The jab, which could be available within six months, has been filed with the national Drug Controller General of India for final approval. The injection has the ability to remain effective for 13 years.
“The product is ready, with only regulatory approvals pending with the Drugs Controller,” said Dr RS Sharma, senior scientist with Indian Council of Medical Research, speaking to the Hindustan Times.
“The trials are over, including extended, phase 3 clinical trials for which 303 candidates were recruited with 97.3 per cent success rate and no reported side-effects. The product can safely be called the world’s first male contraceptive.”
How does it work? The contraceptive operates by injecting a polymer called Styrene Maleic Anhydride into a sperm-containing tube near the testicles. The substance injected prevents sperm production.

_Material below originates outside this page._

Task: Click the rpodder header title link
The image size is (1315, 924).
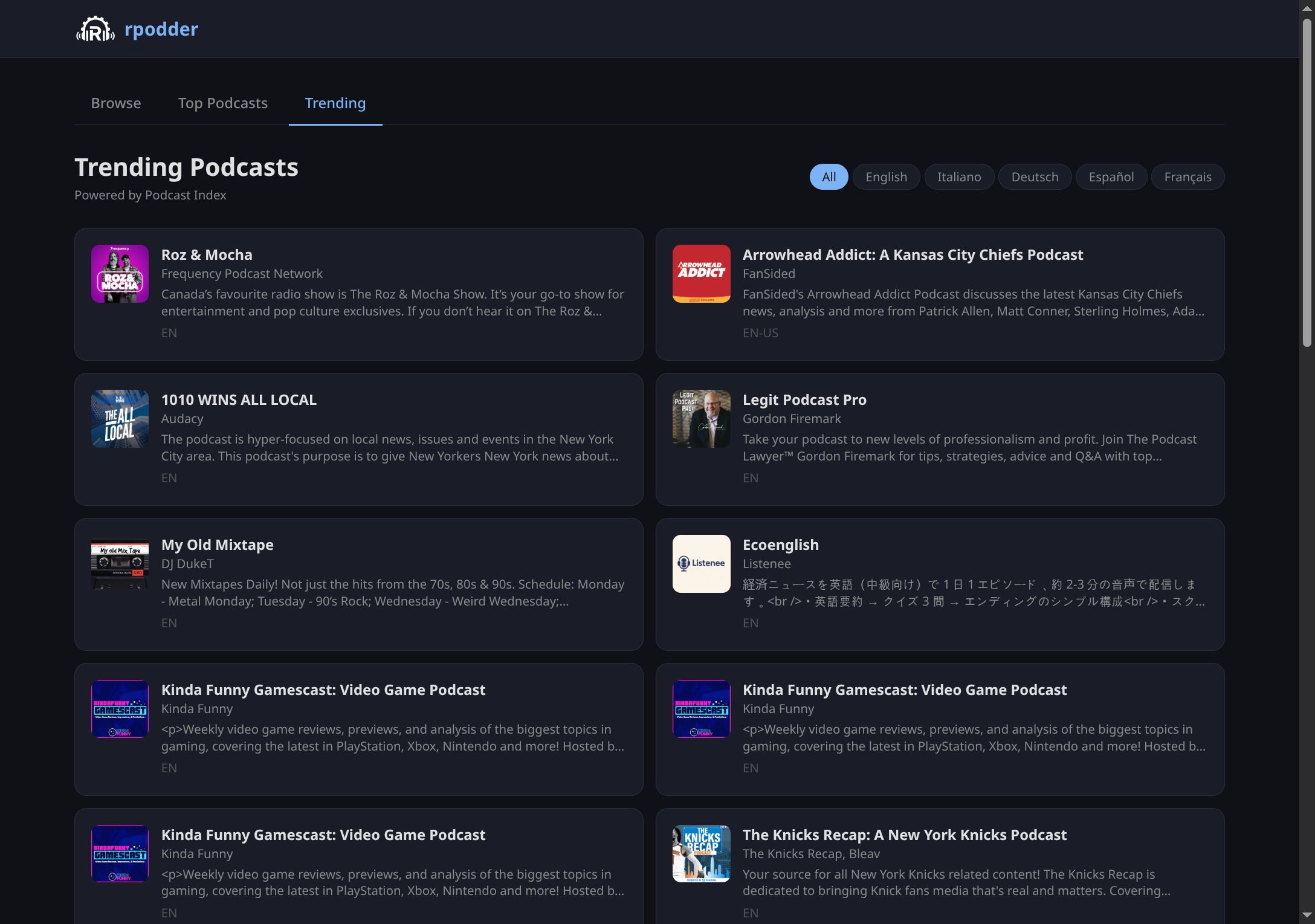Action: point(161,28)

While the injection might be the first male contraceptive available in the world, the birth control is seen as a long-term alternative to a vasectomy.
“It’s the first in the world from India so we have to be extra careful about approval. We are looking at all aspects, especially the good manufacturing practice (GMP) certification that won’t raise any questions about its quality,” adds VG Somani, the Drug Controller General of India.
“It will still take about six to seven months for all the approvals to be granted before the product can be manufactured."
In the last two years, scientists have been trying their best to come up with a substitute for condoms, including a contraceptive gel that contains a testosterone halting chemical called progestin. The gel is designed to enter the bloodstream, lowering testosterone enough to stop the production of sperm in the testes, whilst simultaneously release a synthetic testosterone replacement to counter any hormonal imbalances.